There is one thing that connects these movements: Both were born out of deception. Republican leaders convinced the grassroots of 2009 and 2010 that they could freeze government spending and reform entitlement programs and repeal Obamacare. Trump convinced the grassroots of 2015 and 2016 that he, too, could repeal Obamacare, while also making Mexico pay for a border wall and overhauling the nation’s infrastructure. The key difference is that the Tea Party slowly faded into obscurity as voters realized these promises politicians made were a scam, whereas the MAGA movement has only grown more intensely committed with each new con dangled in front of them.
Make no mistake: Plenty of the people who stormed the U.S. Capitol complex on Wednesday really, truly believed that Trump had been cheated out of four more years; that Vice President Mike Pence had unilateral power to revise the election results; that their takeover of the building could change the course of history. I know this because I know several people who were there, and several more who planned to go. They bear responsibility for their actions, of course. But the point remains: They were conned into coming to D.C. in the first place, not just by Trump with his compulsive lying, but by the legions of Republicans who refused to counter those lies, believing it couldn’t hurt to humor the president and stoke the fires of his base.

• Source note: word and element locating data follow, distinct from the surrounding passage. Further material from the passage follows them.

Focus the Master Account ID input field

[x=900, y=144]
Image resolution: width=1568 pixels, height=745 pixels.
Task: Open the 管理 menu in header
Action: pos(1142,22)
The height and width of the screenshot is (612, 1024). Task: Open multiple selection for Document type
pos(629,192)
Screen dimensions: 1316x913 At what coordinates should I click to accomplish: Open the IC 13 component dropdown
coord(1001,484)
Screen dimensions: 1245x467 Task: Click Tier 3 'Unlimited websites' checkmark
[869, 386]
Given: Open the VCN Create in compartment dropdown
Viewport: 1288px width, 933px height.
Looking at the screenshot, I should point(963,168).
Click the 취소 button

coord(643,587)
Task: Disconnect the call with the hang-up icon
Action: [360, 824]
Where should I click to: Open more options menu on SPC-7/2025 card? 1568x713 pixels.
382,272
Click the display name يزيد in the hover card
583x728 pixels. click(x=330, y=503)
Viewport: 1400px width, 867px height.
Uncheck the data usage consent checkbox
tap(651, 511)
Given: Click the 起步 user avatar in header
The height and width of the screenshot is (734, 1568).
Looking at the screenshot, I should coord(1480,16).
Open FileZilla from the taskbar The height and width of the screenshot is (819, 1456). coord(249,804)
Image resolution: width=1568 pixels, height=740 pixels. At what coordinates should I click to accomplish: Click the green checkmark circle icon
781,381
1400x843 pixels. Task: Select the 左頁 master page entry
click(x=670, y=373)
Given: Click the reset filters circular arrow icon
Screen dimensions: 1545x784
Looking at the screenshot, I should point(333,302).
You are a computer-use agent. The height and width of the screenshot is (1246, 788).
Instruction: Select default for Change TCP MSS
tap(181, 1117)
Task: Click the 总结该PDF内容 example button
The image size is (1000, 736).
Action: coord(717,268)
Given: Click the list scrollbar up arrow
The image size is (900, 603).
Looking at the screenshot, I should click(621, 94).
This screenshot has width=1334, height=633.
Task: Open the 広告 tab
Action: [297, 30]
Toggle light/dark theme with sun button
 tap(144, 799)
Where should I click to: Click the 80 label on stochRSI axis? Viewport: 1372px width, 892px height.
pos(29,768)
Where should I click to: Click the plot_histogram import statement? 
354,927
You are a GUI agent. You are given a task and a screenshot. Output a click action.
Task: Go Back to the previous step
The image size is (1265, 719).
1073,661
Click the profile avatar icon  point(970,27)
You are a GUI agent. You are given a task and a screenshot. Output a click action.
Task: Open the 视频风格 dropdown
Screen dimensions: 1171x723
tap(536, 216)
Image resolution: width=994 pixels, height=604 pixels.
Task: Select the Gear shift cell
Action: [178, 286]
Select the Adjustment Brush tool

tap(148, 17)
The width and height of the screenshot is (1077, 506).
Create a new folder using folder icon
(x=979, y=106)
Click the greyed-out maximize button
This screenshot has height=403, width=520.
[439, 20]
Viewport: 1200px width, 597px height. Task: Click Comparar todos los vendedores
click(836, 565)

On Tuesday afternoon, just 24 hours before the siege of the Capitol, a very smart and accomplished Republican caught me off guard. While talking by phone about another subject, he took a sudden detour. He told me there were whispers that I’d become infected with “Trump Derangement Syndrome.” He wanted to know, given my impassioned accounting of the president’s lies and recklessness since Election Day, if I could still cover the GOP objectively.
I thought about that question Wednesday while watching the president incite a furious mob of supporters to march on our great fortress of American democracy. I thought about that question while watching Trump dispose with Pence, his most loyal advocate, like a used rag, for the betrayal of adhering to the Constitution. I thought about that question while watching domestic terrorists violently infiltrate the Capitol building and force the nation’s leaders to flee to a bunker, fearing for their lives.
Maybe this president has made me deranged. Although judging by what I saw on Wednesday — not just the terrorist assault on Washington, but the decision made by more than 100 Republicans to vote with the purpose of placating those terrorists — it seems I’m not alone.